Verifica-se, portanto, que, além da viabilidade macroeconômica resultante dos efeitos positivos do álcool no que toca à geração de empregos, à poupança de divisas e aos benefícios ecológicos, que até hoje justificaram a manutenção do Proálcool, a nova realidade confere competitividade definitiva, em termos estritamente empresariais, ao combustível renovável.
Concomitantemente, por força do acordo firmado com o FMI, a política interna vigente quanto aos preços dos derivados de petróleo determina que eles acompanhem o preço internacional, o que resulta em um preço-bomba atual para a gasolina de R$ 1,3285/litro.
Lembrando que a gasolina recebe 24% de álcool anidro em mistura e que o preço irreal hoje pago ao produtor é de R$ 0,32/ litro, incluindo custos de transporte, impostos e margens de distribuição e revenda, conclui-se que o álcool anidro está subsidiando a gasolina em R$ 0,16/ litro, o que representa US$ 14/ barril.
No caso do álcool hidratado, a posição atual é muito mais grave e distorcida, porque, com a intempestiva liberação do preço ao produtor (sem se guardar a isonomia com a gasolina, que permanece controlada), as distribuidoras, agindo de forma cartelizada, impuseram preços aos produtores inferiores aos custos diretos de produção. O absurdo da situação é retratado pela simples análise da estrutura de preços, que indica margem de resultado para distribuição e revenda de R$ 0,15 por litro e preço ao produtor, para cobertura de todos os custos de produção, de R$ 0,24 por litro.

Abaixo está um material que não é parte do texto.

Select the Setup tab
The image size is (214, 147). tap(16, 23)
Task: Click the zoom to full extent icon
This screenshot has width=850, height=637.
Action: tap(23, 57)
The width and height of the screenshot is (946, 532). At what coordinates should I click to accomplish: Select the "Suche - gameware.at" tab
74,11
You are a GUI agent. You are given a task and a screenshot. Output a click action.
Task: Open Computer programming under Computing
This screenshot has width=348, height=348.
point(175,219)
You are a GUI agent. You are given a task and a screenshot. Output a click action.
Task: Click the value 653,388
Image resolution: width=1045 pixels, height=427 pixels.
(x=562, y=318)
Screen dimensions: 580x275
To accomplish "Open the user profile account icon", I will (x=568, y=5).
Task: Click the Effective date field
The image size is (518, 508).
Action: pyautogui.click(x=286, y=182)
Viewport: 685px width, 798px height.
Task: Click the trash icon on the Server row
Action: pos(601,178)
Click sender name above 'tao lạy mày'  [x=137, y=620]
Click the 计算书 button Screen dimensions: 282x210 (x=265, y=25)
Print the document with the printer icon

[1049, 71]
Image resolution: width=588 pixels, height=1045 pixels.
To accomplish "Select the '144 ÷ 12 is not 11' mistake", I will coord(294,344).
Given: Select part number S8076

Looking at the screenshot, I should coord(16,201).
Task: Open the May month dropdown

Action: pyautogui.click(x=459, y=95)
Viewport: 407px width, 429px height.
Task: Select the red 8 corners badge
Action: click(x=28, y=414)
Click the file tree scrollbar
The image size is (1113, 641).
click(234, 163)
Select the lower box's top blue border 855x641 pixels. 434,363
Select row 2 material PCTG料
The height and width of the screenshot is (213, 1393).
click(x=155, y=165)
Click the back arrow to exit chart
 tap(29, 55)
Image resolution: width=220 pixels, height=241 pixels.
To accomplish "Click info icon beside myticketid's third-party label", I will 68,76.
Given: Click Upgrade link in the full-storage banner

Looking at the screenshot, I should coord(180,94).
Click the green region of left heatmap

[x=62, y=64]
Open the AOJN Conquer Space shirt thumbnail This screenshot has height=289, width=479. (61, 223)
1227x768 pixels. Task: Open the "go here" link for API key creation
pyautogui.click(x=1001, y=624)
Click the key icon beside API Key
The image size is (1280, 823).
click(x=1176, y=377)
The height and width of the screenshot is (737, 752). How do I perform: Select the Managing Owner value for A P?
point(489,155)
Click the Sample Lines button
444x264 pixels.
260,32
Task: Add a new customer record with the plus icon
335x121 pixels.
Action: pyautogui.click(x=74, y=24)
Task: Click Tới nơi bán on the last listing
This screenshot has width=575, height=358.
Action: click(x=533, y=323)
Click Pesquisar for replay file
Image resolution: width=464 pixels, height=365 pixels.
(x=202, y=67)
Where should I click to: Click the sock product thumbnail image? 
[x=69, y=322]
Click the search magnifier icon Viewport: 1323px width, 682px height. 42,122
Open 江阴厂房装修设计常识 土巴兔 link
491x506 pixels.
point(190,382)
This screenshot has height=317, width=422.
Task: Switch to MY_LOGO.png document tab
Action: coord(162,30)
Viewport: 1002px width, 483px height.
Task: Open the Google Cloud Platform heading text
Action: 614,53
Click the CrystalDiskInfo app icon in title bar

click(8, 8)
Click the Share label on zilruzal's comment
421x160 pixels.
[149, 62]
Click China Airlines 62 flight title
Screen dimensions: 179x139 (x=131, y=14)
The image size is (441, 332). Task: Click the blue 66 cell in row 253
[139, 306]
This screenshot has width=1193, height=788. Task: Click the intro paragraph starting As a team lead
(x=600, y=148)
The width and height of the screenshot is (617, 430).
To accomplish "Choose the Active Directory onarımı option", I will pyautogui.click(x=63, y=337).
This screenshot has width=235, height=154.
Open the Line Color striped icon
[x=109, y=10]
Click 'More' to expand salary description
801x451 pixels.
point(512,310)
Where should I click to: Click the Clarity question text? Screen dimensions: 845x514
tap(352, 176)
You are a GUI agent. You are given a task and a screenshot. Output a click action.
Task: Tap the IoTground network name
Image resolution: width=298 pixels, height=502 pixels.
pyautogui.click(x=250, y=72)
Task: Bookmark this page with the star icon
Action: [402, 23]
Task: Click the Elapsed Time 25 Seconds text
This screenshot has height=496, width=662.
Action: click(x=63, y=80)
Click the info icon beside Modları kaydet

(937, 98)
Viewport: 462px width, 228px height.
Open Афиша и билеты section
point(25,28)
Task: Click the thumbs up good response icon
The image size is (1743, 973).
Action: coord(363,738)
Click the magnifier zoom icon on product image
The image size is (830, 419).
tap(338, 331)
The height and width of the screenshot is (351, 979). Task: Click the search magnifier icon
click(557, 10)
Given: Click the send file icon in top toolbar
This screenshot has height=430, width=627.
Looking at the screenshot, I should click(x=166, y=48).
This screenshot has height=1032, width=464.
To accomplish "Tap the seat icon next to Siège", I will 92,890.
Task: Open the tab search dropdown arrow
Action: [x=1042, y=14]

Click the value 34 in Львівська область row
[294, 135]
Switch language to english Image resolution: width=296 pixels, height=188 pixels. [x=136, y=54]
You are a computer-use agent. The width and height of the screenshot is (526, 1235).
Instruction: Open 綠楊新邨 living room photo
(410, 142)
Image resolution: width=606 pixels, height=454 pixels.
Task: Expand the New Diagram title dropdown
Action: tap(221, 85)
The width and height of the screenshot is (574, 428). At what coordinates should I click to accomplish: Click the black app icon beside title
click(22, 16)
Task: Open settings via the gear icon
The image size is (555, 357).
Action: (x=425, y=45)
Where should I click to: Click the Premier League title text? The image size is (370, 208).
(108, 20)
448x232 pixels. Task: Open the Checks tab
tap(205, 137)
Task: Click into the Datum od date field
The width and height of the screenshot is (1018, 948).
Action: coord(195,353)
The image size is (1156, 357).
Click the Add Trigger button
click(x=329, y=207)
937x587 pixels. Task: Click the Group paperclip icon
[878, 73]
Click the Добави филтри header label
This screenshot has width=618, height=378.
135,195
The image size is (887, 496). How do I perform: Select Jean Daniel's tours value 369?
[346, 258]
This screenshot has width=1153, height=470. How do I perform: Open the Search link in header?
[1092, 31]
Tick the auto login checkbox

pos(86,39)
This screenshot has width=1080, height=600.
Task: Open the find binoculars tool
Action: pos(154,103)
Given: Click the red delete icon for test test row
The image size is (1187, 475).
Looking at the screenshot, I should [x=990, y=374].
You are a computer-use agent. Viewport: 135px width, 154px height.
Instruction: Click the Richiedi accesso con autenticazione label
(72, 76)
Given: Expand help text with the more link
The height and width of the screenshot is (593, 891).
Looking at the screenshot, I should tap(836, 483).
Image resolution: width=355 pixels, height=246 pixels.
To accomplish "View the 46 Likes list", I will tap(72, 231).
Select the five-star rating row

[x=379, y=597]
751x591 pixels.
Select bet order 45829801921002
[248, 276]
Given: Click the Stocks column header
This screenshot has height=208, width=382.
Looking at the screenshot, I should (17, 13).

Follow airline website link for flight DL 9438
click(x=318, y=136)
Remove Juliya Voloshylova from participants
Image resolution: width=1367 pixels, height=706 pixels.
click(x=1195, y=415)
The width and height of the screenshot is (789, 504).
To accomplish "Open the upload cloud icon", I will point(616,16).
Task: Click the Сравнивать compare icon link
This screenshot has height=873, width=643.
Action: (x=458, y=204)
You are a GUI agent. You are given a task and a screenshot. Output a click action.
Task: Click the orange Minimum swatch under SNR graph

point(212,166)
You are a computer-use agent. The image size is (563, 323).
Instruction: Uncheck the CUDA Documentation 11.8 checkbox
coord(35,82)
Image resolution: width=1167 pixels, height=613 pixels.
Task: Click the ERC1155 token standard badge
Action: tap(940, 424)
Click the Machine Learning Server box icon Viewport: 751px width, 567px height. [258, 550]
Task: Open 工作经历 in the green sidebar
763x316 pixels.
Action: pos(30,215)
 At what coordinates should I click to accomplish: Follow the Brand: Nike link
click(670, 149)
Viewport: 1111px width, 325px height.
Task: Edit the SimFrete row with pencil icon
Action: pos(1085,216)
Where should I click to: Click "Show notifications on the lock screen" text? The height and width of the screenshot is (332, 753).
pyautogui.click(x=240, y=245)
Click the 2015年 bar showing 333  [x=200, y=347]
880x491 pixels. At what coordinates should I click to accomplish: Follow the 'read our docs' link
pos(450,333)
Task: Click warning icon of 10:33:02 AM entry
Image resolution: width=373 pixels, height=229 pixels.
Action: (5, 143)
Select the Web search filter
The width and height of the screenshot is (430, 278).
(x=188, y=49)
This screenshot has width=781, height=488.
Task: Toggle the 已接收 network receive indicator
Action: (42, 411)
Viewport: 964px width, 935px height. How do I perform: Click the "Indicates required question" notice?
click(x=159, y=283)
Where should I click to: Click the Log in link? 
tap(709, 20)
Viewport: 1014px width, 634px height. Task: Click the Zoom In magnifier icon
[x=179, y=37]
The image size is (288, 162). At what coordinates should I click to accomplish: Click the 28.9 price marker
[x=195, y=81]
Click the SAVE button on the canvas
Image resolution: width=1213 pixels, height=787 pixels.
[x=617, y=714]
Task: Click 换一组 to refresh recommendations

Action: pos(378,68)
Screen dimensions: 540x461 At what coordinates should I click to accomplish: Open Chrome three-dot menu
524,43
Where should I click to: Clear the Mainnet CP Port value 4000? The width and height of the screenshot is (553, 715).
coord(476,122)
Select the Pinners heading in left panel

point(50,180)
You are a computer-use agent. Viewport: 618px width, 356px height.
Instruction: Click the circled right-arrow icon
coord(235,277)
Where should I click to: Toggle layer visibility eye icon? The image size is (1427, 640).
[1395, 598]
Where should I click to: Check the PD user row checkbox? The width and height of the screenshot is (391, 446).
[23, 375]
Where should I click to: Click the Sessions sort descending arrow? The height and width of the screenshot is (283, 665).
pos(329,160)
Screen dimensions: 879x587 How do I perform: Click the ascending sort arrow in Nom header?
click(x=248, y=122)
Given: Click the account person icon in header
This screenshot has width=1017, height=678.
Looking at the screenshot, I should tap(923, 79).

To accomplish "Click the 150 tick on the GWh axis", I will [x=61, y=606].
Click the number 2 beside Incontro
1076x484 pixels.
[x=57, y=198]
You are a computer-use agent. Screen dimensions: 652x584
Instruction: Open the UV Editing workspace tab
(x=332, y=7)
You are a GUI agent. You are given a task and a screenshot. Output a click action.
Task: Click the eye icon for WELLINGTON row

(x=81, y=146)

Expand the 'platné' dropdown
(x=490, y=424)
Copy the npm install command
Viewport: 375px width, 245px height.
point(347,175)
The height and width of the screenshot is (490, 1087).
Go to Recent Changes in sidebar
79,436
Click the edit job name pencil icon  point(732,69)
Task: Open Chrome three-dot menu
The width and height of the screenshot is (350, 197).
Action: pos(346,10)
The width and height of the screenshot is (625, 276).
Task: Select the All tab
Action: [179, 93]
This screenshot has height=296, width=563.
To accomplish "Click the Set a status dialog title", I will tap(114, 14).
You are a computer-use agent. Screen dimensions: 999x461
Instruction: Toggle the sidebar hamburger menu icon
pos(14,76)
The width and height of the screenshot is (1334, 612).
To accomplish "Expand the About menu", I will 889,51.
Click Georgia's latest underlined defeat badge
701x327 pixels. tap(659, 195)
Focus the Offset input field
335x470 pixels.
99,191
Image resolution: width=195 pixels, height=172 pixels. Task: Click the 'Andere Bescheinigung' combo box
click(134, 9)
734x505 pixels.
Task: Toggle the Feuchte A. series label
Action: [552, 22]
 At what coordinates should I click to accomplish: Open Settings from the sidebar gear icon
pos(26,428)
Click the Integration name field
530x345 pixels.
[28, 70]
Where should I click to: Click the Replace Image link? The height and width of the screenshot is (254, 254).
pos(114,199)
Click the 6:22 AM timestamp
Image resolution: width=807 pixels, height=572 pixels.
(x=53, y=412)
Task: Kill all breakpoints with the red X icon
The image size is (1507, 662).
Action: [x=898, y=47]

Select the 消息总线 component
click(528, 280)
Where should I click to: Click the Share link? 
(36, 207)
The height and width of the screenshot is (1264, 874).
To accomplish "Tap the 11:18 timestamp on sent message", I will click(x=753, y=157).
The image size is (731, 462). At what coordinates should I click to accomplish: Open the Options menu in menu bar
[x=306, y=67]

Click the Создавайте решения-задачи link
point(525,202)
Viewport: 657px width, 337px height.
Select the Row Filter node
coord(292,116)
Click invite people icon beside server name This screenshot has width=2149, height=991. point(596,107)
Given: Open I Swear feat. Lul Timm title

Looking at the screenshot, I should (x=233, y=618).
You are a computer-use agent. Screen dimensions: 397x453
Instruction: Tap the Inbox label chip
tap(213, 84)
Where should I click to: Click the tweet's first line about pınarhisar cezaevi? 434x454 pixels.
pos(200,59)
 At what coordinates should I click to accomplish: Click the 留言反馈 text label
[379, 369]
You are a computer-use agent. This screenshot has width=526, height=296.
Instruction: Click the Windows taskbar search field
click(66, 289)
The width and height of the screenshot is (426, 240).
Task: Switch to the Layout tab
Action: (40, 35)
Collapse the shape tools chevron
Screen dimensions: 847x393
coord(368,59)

Por essa razão, o álcool hidratado, que deveria ser comercializado nas bombas por 75% do preço da gasolina (ou seja, R$ 1/ litro), está sendo ofertado na cidade de São Paulo pelo valor médio de R$ 0,45/litro, o que fatalmente resultará, no médio prazo, em desequilíbrio do mercado de veículos e combustíveis.
O setor sucroalcooleiro, formado por 350 unidades produtoras distribuídas em todo o território nacional, empregando mais de 1 milhão de trabalhadores, descapitalizado e financeiramente inviabilizado por dois anos de comercialização gravosa, tem sido grave e injustamente punido.
Paralelamente, o BNDES pretende disponibilizar US$ 2 bilhões por ano para financiar pesquisa e equipamento de prospecção de petróleo, e a ANP se regozija ao leiloar nossos parcos campos de petróleo para exploração pelas multinacionais.
Enquanto os produtores de álcool se debatem com o preço livre e a falta de uma regulamentação adequada de distribuição da sua produção sazonal, o contrato de exploração de petróleo garante o preço mínimo internacional para as empresas produtoras e cotas de comercialização consoante os volumes reais produzidos.
Tudo isso quando o bom senso e o próprio mercado indicam que o estabelecimento de um preço mínimo e remunerador ao produtor viabilizaria o setor sucroalcooleiro -inclusive recuperando o preço internacional do açúcar, que se encontra no patamar mais baixo dos últimos 15 anos- e ainda permitira margens normais de distribuição e revenda, com ampla gama de arrecadação para o Tesouro Nacional. Sugiro que essa nova realidade seja mais bem discutida pela sociedade.


Lamartine Navarro Jr., 67, engenheiro, é presidente da Cepaal (Coligação das Entidades de Produtores de Açúcar e de Álcool). Foi membro da Comissão Nacional de Energia (governos Figueiredo e Sarney).